CineInfini scores AI-generated and natural videos across 19 native metrics
and produces output compatible with **VBench**, **VideoScore**, **DOVER**,
and **FAST-VQA** — so you submit the same audit to any leaderboard.

---

## TL;DR

```bash
pip install cineinfini-audit
cineinfini bootstrap                                       # Tier-1 weights (~835 MB)
cineinfini audit my_video.mp4 --config cfg/profiles/postproduction.yaml
cineinfini score    output/                                # → 5 axes + composite
cineinfini export-vbench output/                           # → VBench JSON
```

---

## What you get from one audit run

A single `cineinfini audit` produces **all of these output formats simultaneously**:

| Format | What | Compatible with |
|---|---|---|
| `data.json` | Native gates + per-shot ACCEPT/REVIEW/REJECT | — |
| `dashboard.html` / `.pdf` / `.md` | Human-readable reports | — |
| `*.vbench.json` | 16-dim VBench-leaderboard format | [Vchitect/VBench](https://github.com/Vchitect/VBench) |
| 5-axis VideoScore + composite | Visual / Temporal / Dynamic / Alignment / Factual | [TIGER-Lab/VideoScore](https://huggingface.co/TIGER-Lab/VideoScore) |
| `dover_aesthetic`, `dover_technical` | DOVER scores | [DOVER](https://github.com/QualityAssessment/DOVER) (when wired) |
| `fastvqa_score` | FAST-VQA score | [FAST-VQA](https://github.com/VQAssessment/FAST-VQA-and-FasterVQA) (when wired) |

## Performance profiles

```bash
cineinfini audit video.mp4 --config cfg/profiles/realtime.yaml         # < 2s/min CPU
cineinfini audit video.mp4 --config cfg/profiles/ultralight.yaml       # < 5s total
cineinfini audit video.mp4 --config cfg/profiles/postproduction.yaml   # default for serious users
cineinfini audit video.mp4 --config cfg/profiles/academic.yaml         # all 21 modules
cineinfini audit video.mp4 --config cfg/profiles/low_memory.yaml       # < 4 GB VRAM
```

See [`docs/USER_MANUAL.md`](docs/USER_MANUAL.md) for the full reference and
[`docs/benchmarking/PROFILES.md`](docs/benchmarking/PROFILES.md) for performance.

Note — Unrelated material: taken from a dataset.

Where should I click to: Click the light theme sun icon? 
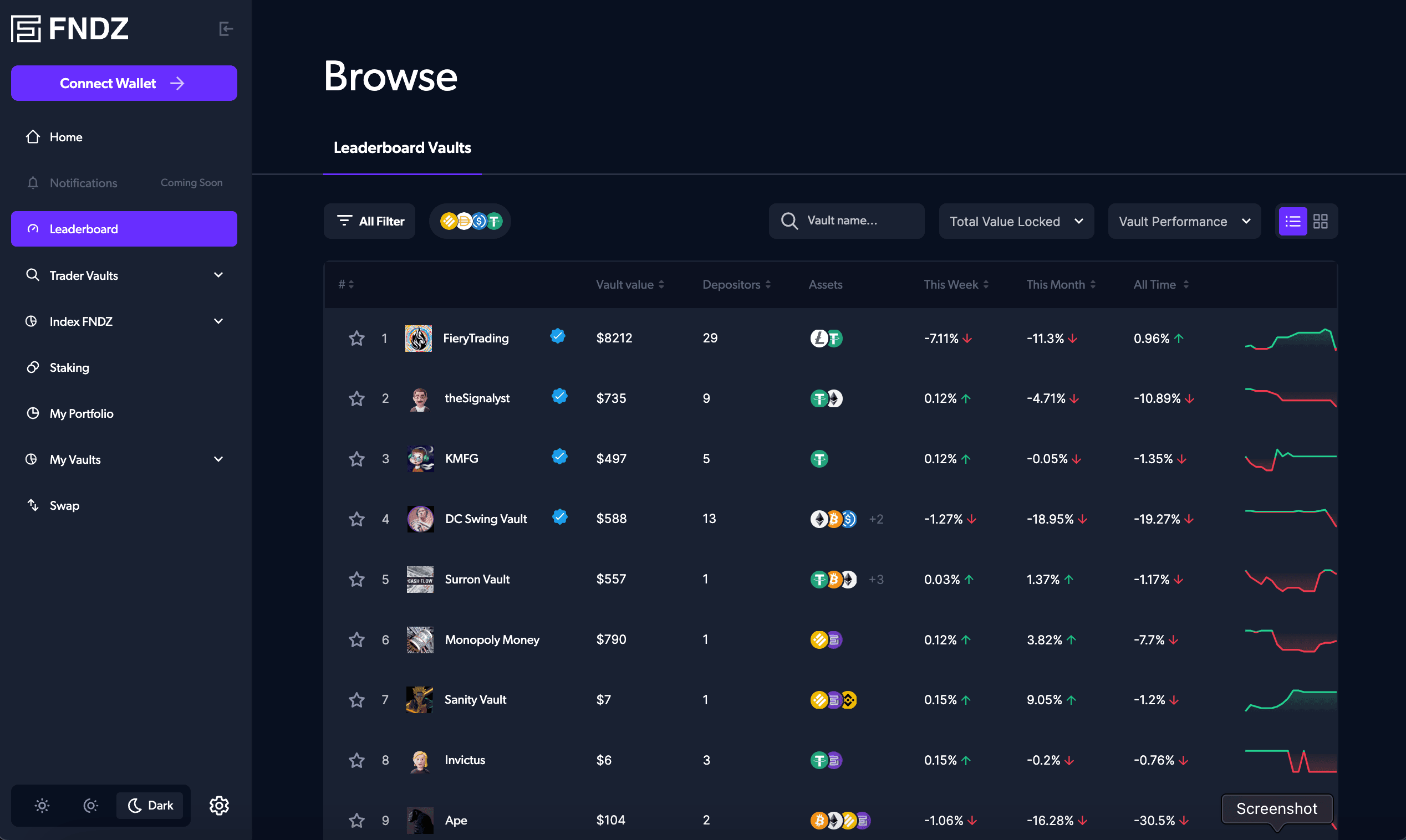(x=42, y=805)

## How CineInfini compares

| Capability | VMAF | DOVER | VideoScore | VBench | EvalCrafter | **CineInfini** |
|---|---|---|---|---|---|---|
| No-reference | ❌ | ✅ | ✅ | ✅ | ✅ | ✅ |
| Per-shot diagnostic | ❌ | ❌ | ❌ | ⚙️ | ⚙️ | **✅** |
| Disk footprint | 5 MB | 200 MB | 16 GB | 10+ GB | 30+ GB | **835 MB** |
| Plug-in extensibility | ❌ | ❌ | ❌ | ❌ | ❌ | **✅** |
| YAML-driven config | ❌ | ⚙️ | ❌ | ❌ | ❌ | **✅** |
| Causal/physics modules | ❌ | ❌ | ⚙️ | VBench-2.0 only | ⚙️ | **✅** |

Full comparison: [`docs/benchmarking/COMPARISON.md`](docs/benchmarking/COMPARISON.md).

---

## Installation

```bash
# Minimal — pure-CV modules only
pip install cineinfini-audit

# With ML modules (CLIP, ArcFace, DINOv2)
cineinfini bootstrap                            # ~835 MB models

# Full — including DOVER, FAST-VQA cross-benchmark wrappers
pip install torch torchvision dover-vqa fast-vqa
cineinfini bootstrap --include-optional         # +395 MB
```

Detailed guide: [`docs/INSTALLATION.md`](docs/INSTALLATION.md).

---

## Documentation index

| Doc | What |
|---|---|
| **[`docs/USER_MANUAL.md`](docs/USER_MANUAL.md)** | Complete user manual — every CLI command, module, profile, output |
| [`docs/QUICKSTART.md`](docs/QUICKSTART.md) | 5-minute getting started |
| [`docs/INSTALLATION.md`](docs/INSTALLATION.md) | Install + competitor dependencies |
| [`docs/STATUS.md`](docs/STATUS.md) | Exhaustive status: done, not done, what to install |
| [`docs/MISSING_ASSETS.md`](docs/MISSING_ASSETS.md) | Tier 1/2/3 asset inventory + training recipes |
| [`docs/benchmarking/COMPARISON.md`](docs/benchmarking/COMPARISON.md) | Head-to-head vs 12 industrial/academic tools |
| [`docs/benchmarking/COMPETITORS.md`](docs/benchmarking/COMPETITORS.md) | One-liner install for each competitor |
| [`docs/benchmarking/PROFILES.md`](docs/benchmarking/PROFILES.md) | Per-profile performance characteristics |
| [`notebooks/`](notebooks/) | Runnable Jupyter notebooks |

---

## Citation

```bibtex
@software{cineinfini,
  author  = {Benbrahim, Salah-Eddine},
  title   = {CineInfini: Video Quality Auditor},
  year    = {2026},
  url     = {https://github.com/CineInfini/Video_Quality_Auditor},
  version = {0.4.10.1}
}
```

## License

MIT. See [LICENSE](LICENSE).